O primeiro passo concreto dos Brics (grupo formado por Brasil, Rússia, Índia, China e África do Sul) para a consolidação de uma “nova ordem mundial” foi a recente criação do Novo Banco de Desenvolvimento (NDB, na sigla em inglês), o Banco dos Brics. A instituição, no entanto, não tem a pretensão de ser um contraponto ideológico ao Fundo Monetário Internacional (FMI) ou ao Banco Mundial, afirmam especialistas. Pelo contrário: ela se propõe a ser um complemento ou uma alternativa às já conhecidas instituições financeiras.
“Este não é um contrapeso e não é uma alternativa ao FMI e ao Banco Mundial. É apenas uma ferramenta adicional para resolver problemas comuns”, disse Iúri Ushakov, assessor do presidente da Rússia, Vladmir Putin, em entrevista à mídia estatal do país.

- - -

## Enunciado do problema
Copie do texto acima sobre o Banco dos Brics tudo o que vai desde "O primeiro passo" até "estatal do país.".

## Seção de dados
- - -

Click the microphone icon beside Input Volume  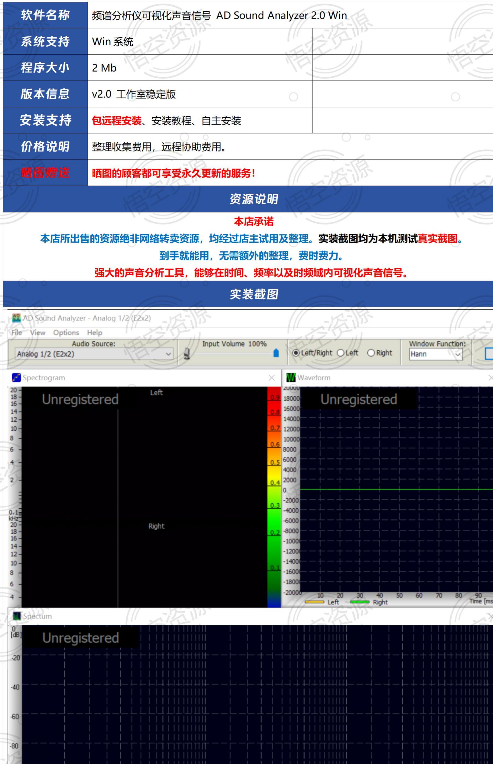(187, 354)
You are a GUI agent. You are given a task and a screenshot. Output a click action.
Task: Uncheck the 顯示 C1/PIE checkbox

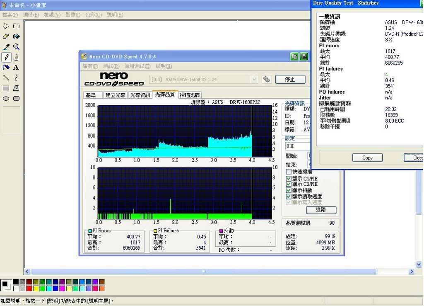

- - -

## Resposta escrita
O primeiro passo concreto dos Brics (grupo formado por Brasil, Rússia, Índia, China e África do Sul) para a consolidação de uma “nova ordem mundial” foi a recente criação do Novo Banco de Desenvolvimento (NDB, na sigla em inglês), o Banco dos Brics. A instituição, no entanto, não tem a pretensão de ser um contraponto ideológico ao Fundo Monetário Internacional (FMI) ou ao Banco Mundial, afirmam especialistas. Pelo contrário: ela se propõe a ser um complemento ou uma alternativa às já conhecidas instituições financeiras.
“Este não é um contrapeso e não é uma alternativa ao FMI e ao Banco Mundial. É apenas uma ferramenta adicional para resolver problemas comuns”, disse Iúri Ushakov, assessor do presidente da Rússia, Vladmir Putin, em entrevista à mídia estatal do país.